Dank star, body’s outcast, no man’s land,
everyman’s refuge, place for two fingers, place
for Number Two, emergency exit, secret
shadowed entrance, a club for just the elite to enter.
Sad-sack in second place, scrunched pink ribbon,
a way to gauge your partner’s kinkiness. This is how far
I’ve had someone go in there, said a now ex-love: he stuck
two fingertips in my armpit. It was a tender
and raw moment, the way even an asshole can be—
that same man left me sitting in a restaurant
on Christmas Eve because I asked him
if, after six years, he intended to commit.

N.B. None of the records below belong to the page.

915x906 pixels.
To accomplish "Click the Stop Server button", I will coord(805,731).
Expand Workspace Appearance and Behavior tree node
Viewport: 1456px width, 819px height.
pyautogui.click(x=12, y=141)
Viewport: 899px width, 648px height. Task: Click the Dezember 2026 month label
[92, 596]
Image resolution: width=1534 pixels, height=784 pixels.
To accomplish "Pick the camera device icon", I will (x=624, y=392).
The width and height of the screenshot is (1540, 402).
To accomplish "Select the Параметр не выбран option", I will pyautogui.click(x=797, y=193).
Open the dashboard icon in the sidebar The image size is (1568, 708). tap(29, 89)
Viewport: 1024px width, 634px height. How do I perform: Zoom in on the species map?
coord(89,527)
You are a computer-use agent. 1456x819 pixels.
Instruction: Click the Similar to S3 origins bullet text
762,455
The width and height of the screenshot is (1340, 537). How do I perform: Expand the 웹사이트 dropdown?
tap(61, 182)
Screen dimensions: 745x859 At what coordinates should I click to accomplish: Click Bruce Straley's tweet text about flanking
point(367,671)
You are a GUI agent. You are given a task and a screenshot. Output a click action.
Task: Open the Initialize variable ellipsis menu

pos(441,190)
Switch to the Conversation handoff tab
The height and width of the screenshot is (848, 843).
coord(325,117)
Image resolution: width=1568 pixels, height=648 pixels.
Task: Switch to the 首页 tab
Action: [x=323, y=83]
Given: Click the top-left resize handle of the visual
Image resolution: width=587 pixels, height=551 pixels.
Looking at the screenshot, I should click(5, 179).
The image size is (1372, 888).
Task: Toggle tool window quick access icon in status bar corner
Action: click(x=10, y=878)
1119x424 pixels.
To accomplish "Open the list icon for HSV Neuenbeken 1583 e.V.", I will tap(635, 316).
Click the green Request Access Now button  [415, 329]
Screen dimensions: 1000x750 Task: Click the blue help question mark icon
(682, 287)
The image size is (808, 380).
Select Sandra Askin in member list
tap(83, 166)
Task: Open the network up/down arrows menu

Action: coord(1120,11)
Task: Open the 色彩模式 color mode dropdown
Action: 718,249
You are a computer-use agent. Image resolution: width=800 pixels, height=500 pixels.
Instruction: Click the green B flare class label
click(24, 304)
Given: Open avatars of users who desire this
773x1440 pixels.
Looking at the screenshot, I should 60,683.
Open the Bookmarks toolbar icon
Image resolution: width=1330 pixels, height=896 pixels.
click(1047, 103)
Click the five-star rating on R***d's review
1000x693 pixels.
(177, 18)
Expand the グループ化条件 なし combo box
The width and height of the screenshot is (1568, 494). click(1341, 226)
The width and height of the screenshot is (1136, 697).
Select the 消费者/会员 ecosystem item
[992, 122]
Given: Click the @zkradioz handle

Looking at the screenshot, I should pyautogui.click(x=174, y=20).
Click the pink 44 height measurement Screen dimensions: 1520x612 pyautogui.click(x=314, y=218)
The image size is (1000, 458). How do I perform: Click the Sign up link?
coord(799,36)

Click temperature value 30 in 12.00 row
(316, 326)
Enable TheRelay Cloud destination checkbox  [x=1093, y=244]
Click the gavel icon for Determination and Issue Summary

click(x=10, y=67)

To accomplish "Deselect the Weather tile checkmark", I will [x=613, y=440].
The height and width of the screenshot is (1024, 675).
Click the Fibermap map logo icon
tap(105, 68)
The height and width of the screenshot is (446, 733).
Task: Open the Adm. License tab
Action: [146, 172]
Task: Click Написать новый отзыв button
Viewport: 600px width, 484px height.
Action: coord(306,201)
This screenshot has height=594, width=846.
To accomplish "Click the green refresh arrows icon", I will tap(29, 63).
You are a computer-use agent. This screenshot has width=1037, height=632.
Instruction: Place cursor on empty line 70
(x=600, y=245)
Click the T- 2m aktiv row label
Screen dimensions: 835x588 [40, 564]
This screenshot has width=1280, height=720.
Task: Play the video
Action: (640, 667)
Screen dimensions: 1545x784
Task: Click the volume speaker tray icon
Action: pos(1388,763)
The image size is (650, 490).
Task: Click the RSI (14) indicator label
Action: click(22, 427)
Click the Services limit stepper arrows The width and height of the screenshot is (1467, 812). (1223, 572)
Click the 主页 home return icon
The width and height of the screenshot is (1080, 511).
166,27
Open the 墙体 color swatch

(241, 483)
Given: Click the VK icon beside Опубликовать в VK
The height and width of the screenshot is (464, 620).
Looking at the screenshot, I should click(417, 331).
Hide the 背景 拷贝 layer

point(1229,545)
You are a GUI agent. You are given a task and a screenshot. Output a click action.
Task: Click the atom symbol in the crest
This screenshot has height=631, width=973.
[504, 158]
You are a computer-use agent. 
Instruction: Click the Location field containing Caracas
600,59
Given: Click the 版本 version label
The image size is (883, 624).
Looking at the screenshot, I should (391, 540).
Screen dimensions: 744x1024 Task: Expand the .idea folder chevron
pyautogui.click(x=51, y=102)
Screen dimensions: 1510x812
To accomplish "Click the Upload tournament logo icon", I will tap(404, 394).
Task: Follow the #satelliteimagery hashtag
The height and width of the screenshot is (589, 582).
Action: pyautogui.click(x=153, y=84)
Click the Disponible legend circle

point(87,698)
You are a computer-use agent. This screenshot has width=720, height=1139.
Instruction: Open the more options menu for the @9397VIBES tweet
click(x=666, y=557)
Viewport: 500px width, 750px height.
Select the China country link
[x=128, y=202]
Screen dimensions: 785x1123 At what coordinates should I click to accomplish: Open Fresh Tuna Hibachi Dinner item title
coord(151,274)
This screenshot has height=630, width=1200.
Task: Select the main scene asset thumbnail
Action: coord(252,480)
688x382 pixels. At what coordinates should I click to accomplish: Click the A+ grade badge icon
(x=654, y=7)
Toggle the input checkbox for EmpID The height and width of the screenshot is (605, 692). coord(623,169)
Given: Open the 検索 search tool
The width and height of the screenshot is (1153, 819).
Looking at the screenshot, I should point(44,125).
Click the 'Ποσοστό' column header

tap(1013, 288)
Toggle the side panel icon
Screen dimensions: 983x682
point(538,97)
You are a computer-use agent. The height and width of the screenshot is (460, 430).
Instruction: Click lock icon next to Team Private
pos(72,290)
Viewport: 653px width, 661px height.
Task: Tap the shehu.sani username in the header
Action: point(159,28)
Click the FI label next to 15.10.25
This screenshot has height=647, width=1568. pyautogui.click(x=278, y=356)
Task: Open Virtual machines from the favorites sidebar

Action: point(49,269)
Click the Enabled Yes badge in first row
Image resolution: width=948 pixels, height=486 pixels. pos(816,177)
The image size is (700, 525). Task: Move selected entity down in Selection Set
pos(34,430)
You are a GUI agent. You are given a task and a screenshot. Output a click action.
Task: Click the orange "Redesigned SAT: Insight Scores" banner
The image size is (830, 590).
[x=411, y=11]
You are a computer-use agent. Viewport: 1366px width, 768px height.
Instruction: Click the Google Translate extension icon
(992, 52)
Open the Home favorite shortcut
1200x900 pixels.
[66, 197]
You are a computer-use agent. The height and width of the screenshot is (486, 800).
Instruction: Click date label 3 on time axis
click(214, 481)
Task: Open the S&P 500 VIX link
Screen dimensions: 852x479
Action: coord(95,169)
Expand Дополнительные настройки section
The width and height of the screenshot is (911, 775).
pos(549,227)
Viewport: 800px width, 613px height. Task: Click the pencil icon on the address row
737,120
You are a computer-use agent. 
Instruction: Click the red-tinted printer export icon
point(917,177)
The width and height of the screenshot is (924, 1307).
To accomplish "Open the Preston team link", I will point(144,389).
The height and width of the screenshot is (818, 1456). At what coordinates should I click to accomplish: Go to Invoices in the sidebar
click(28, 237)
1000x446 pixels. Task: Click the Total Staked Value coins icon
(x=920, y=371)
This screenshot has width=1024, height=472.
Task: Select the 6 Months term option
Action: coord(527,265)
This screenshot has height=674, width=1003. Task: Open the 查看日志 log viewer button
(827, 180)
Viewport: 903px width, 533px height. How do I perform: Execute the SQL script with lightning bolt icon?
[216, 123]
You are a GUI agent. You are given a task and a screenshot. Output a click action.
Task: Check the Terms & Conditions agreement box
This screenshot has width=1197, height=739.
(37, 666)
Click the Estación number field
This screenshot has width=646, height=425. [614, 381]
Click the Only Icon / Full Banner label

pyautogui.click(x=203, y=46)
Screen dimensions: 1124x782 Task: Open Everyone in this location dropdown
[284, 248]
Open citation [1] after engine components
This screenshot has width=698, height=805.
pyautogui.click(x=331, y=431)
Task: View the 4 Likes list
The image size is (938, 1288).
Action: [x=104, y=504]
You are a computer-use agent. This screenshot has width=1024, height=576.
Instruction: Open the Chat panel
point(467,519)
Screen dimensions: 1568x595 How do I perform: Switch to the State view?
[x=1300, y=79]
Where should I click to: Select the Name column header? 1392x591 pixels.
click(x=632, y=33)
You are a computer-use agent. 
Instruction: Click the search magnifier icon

A different time, though he closed a book
of his childhood photos. Took me by the hands
and said, Thank you for being so gentle with my life
so, I’ll say it again: asshole. Once, while visiting
home as a grown adult, I had explosive diarrhea.
My father sat beside me all night as I ran from bathroom
to couch. He stroked my damp head and tried,
in his broken English, to talk about the Kardashians,
all of them assholes—that moment wiped clean
my memories of when, as a girl, he beat me
like a dusty rug. Yes, it’s an insult. But we all have one.
We all are one. We’ve all loved one as much
as we’ve been one, deserving of love. Claim that word.
Say it so your lips form an O, tight as an anus.
Dense as a vocative calling back the filthy body
of the ones you love and hate. You delicate piece
of dirty skin. Never forget where the sun still shines,
even within the darkest parts of the body.